There are several limitations to this study. First, the dataset is limited to a relatively small number of samples from a specific window of time. We analyzed only 38 samples, including 29 distinct time points, over a 101-day sampling age range solely from early fetal stages. A larger sampling window and a higher sampling frequency would add to the details of the analysis and may lend further support for the presence of additional molecular stages that we are unable to investigate more comprehensively with the current data. However, the lack of available human samples during late fetal gestation means that extending the embryonic time points beyond the current age window is essentially impossible. We have performed preliminary microarray analysis of newborn and juvenile human lung tissue. Data from these samples is confounded by multiple variables, including varying age at birth and primary or secondary pulmonary complications. Preliminary analysis of data from these samples suggests they represent a poor comparison group for the fetal data set, and thus we have decided against including them in the current study. Second, there may be a degree of error in the estimation of fetal gestational age. This and other factors, such as maternal smoking history (34
), may affect gene expression in individual samples. However, our findings were robust in the prediction of gestational age. In fact, we implemented an expression profile smoothing approach specifically to minimize variability due to sampling. Third, we did not dissect individual cellular contributors to fetal lung development. Instead, we defined the process as the dynamic sum of all cellular constituents. Whole lung tissue transcriptome profiles may have limited success in resolving cell/tissue specific molecular events, particularly during the later stages of development when the lung cell population is more heterogeneous with distinct cooccurring and specialized molecular processes. Nonetheless, our data are representative of the overall molecular events occurring in the early fetal human lung.

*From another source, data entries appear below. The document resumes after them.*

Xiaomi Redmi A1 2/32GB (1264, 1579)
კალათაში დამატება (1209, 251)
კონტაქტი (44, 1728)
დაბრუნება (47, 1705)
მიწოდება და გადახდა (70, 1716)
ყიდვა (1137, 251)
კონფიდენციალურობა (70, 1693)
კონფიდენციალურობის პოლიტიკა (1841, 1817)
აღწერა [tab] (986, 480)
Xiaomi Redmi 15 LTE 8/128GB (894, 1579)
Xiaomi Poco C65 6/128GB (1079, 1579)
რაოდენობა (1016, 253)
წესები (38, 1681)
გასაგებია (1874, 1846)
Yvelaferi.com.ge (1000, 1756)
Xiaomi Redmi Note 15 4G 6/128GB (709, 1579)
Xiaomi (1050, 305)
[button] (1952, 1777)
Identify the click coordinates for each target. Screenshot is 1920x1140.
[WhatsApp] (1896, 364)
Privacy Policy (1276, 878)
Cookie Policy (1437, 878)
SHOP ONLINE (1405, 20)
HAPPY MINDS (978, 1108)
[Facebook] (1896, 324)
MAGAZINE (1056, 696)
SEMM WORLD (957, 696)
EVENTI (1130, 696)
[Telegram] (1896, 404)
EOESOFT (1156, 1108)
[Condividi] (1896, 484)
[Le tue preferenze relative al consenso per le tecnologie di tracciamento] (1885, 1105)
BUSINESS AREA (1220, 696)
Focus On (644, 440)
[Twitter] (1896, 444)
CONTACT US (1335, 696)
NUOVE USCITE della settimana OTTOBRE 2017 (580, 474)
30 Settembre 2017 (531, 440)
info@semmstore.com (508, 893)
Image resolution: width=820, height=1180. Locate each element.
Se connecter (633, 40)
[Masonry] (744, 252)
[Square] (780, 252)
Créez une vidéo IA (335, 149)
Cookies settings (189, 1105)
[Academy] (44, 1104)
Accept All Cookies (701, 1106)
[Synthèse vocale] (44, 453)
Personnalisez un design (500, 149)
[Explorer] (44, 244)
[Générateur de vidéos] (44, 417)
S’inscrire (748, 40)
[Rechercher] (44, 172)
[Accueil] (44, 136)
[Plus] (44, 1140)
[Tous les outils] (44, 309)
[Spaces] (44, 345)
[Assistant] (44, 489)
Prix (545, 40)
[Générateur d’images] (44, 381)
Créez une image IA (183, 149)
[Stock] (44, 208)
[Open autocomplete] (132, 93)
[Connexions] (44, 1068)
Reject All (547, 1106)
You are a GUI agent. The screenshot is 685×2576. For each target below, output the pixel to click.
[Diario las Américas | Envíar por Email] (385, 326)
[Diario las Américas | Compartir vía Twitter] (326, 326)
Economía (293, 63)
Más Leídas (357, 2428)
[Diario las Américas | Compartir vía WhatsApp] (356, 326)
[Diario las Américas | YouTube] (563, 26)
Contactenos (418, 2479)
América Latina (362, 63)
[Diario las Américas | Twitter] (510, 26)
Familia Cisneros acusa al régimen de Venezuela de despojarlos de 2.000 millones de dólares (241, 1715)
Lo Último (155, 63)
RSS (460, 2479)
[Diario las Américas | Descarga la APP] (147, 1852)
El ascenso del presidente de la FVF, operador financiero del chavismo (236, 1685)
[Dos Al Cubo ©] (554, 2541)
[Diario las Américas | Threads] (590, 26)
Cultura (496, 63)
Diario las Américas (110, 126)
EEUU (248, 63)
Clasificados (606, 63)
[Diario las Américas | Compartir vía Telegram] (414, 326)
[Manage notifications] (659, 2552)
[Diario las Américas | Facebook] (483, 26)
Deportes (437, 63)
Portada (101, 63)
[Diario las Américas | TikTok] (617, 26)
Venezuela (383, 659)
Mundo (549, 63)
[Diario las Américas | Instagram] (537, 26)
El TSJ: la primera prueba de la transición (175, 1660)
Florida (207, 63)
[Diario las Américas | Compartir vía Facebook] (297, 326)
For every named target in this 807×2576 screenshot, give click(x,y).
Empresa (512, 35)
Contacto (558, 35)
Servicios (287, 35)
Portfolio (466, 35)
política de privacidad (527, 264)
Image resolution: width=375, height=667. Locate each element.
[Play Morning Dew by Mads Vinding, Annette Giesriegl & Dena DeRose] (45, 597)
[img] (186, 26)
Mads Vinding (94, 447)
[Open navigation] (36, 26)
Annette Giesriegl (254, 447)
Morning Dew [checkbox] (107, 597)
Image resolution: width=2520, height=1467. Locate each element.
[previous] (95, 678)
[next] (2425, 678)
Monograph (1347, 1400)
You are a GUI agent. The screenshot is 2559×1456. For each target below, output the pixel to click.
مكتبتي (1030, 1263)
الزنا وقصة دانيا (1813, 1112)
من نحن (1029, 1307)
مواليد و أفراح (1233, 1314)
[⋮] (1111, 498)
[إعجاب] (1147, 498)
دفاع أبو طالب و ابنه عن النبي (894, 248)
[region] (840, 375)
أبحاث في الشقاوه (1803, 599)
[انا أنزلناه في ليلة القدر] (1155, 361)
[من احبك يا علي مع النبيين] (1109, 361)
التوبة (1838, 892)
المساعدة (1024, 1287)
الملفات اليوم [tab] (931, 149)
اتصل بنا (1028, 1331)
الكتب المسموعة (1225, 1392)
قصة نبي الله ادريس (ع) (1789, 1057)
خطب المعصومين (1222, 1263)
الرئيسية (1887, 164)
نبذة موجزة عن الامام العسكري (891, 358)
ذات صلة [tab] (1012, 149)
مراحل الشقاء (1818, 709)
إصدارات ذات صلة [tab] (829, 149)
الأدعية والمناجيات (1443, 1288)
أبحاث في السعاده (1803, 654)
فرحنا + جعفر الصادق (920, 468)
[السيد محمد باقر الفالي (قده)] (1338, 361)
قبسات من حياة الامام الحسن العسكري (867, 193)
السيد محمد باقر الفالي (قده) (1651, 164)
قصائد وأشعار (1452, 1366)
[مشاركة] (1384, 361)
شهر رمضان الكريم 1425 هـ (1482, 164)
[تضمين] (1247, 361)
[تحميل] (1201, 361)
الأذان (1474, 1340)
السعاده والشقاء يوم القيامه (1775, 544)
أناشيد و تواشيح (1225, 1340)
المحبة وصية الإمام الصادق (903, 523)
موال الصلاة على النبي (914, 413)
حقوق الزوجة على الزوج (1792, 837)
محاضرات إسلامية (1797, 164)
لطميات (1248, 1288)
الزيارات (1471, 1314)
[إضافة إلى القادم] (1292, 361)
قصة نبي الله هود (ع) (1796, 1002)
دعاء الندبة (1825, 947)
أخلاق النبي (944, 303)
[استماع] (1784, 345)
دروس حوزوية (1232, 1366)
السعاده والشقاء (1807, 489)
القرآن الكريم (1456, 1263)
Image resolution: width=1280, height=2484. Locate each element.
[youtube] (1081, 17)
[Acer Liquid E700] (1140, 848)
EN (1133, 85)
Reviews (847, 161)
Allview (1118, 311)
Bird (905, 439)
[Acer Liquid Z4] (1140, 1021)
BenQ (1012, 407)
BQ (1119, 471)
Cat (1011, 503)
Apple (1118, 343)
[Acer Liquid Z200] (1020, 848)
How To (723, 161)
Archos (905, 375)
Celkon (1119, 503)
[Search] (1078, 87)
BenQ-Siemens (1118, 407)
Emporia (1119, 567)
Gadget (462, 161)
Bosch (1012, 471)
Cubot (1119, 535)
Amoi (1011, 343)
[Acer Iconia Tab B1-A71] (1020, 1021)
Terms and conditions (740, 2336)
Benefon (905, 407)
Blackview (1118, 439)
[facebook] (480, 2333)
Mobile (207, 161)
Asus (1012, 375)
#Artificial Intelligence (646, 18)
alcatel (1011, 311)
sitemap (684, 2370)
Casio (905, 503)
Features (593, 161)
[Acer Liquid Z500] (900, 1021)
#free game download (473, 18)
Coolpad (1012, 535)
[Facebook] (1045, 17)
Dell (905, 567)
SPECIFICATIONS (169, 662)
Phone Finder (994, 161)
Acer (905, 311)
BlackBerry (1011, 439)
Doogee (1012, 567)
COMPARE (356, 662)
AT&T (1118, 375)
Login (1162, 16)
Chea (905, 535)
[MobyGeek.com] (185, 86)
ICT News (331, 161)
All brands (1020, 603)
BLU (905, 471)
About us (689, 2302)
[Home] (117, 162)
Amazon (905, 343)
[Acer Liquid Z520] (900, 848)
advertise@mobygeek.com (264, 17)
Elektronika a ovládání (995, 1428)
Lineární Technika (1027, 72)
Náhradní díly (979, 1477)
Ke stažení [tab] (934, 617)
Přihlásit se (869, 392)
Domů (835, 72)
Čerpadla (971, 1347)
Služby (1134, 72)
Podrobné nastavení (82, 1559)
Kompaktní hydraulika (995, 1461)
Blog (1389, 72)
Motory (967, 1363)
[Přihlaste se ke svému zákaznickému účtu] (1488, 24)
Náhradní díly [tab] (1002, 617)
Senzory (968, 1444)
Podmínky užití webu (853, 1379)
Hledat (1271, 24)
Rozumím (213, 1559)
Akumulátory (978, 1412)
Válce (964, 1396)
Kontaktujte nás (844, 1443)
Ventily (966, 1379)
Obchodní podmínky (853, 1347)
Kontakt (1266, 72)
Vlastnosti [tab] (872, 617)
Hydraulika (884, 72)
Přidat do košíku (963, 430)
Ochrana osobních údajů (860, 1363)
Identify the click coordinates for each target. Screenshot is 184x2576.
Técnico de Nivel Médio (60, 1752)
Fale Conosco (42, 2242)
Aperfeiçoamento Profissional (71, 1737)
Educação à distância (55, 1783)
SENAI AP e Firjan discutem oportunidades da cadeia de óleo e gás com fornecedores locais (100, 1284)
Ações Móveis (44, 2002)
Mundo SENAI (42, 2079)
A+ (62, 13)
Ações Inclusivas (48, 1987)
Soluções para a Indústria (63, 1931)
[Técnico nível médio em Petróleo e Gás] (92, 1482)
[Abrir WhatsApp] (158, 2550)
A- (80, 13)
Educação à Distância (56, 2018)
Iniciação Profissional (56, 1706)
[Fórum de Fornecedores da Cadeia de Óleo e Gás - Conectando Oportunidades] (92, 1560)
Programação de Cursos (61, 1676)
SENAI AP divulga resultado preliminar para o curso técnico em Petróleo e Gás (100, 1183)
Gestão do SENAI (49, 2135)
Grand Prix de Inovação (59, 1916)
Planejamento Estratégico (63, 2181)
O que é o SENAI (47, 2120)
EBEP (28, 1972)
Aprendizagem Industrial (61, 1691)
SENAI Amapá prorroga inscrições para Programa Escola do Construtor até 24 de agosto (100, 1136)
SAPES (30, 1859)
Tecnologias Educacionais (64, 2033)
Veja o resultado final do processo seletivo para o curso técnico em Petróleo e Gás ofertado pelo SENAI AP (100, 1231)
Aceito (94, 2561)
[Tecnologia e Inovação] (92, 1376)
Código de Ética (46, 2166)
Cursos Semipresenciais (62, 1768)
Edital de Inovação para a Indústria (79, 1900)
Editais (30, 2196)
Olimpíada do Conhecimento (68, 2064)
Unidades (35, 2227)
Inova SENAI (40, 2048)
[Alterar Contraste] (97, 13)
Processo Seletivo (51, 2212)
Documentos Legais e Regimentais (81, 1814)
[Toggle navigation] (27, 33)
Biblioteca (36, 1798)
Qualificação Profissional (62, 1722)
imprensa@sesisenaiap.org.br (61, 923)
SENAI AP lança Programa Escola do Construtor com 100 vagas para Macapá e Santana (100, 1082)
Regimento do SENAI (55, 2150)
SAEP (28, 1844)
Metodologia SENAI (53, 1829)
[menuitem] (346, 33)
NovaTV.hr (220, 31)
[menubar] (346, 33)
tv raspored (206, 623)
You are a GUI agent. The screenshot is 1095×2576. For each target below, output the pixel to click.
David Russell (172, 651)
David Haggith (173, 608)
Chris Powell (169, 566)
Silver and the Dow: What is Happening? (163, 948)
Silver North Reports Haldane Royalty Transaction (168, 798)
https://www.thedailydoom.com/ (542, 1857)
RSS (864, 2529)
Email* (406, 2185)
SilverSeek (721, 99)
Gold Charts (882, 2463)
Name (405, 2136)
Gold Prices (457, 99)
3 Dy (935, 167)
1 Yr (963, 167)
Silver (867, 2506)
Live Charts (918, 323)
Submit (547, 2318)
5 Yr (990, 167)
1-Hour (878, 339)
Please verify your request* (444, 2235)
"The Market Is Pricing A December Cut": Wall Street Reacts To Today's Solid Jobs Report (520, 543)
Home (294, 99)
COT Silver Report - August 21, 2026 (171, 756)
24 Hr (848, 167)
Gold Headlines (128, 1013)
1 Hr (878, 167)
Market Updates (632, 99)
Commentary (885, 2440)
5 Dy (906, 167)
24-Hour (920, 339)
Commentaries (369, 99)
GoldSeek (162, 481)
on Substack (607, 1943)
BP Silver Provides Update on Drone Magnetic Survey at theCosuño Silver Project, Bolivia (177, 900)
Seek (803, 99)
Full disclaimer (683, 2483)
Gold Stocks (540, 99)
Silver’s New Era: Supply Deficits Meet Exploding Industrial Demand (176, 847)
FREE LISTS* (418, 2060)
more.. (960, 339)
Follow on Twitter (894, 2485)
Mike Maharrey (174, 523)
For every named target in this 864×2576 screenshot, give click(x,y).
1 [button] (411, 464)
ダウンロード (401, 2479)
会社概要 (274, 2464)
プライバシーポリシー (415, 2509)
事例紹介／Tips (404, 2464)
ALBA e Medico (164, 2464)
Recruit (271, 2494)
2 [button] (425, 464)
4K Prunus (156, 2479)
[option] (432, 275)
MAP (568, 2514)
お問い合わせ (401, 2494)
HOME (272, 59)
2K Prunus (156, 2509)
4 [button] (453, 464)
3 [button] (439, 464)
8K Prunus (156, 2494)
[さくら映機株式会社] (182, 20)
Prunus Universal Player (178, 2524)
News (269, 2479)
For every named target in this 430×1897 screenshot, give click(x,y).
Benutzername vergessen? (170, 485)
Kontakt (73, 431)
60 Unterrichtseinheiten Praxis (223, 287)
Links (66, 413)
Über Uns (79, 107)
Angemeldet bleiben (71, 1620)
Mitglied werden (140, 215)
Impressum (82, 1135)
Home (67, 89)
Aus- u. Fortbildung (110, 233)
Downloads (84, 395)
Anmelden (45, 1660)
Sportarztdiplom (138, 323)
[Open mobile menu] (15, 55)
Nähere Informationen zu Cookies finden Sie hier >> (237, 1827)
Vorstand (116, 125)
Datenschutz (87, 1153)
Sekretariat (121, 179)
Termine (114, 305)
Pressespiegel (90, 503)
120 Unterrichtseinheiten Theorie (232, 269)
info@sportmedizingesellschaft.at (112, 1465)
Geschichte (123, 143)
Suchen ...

In conclusion, we present novel expression patterns for thousands of genes in the developing normal human lung. Our analyses of the human fetal lung transcriptome support current developmental paradigms and have revealed the existence of molecular phases of development. Our results have been validated via different modalities and appear robust. These observations, and the application of these analytic strategies to more comprehensive data sets, will further our understanding of essential molecular events in normal development and pathological derangements of the lung and will provide further insights into critical windows of development wherein environmental exposures may lead to subsequent disease.